[YOUR INSTRUCTIONS]
Where does the string "agent" appear in the records? Copy each line that holds it.
ENTRIES SHOWN below:
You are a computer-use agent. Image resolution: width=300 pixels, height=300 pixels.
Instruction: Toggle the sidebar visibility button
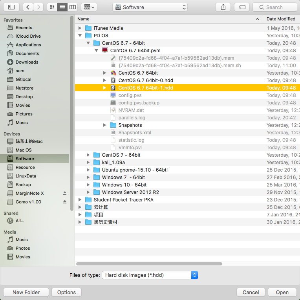coord(11,7)
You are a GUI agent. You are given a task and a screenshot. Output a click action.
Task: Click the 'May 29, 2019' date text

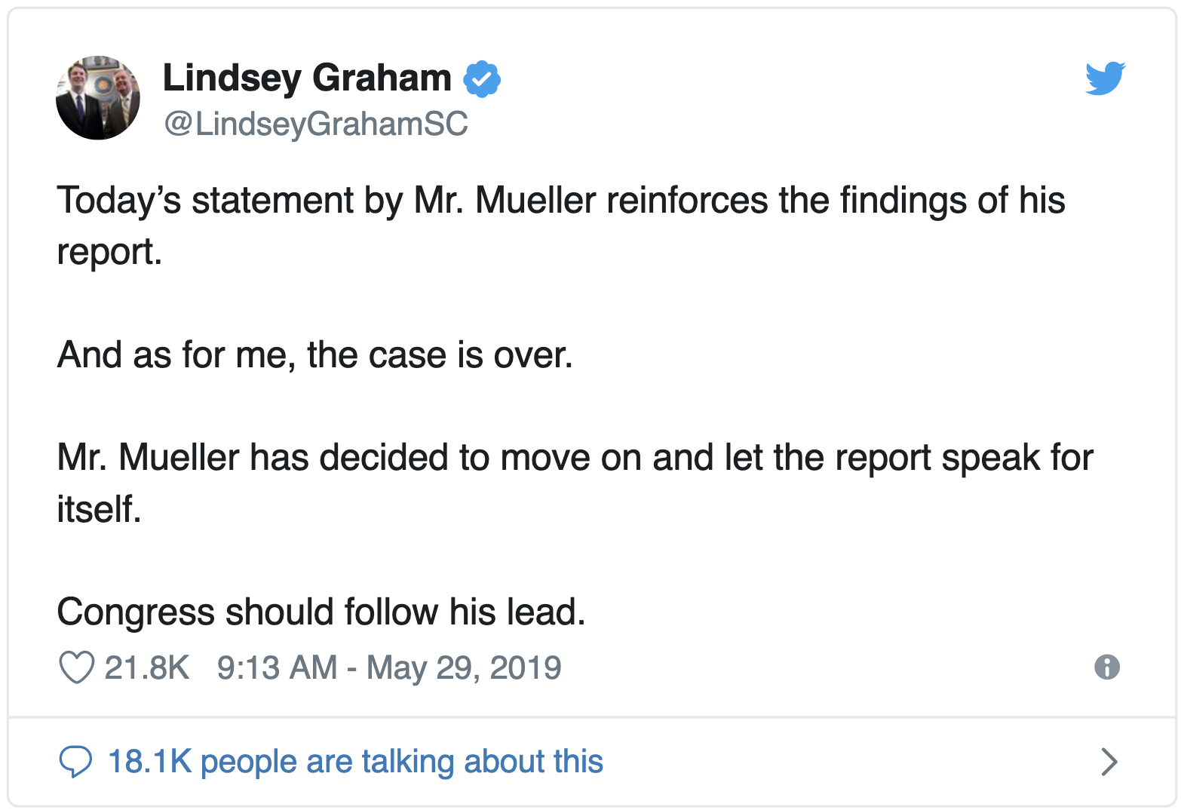[x=464, y=667]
End of ENTRIES SHOWN.
[TASK SOLUTION]
You are a computer-use agent. Image resolution: width=300 pixels, height=300 pixels.
You are a GUI agent. You are given a task and a screenshot. Output a click action.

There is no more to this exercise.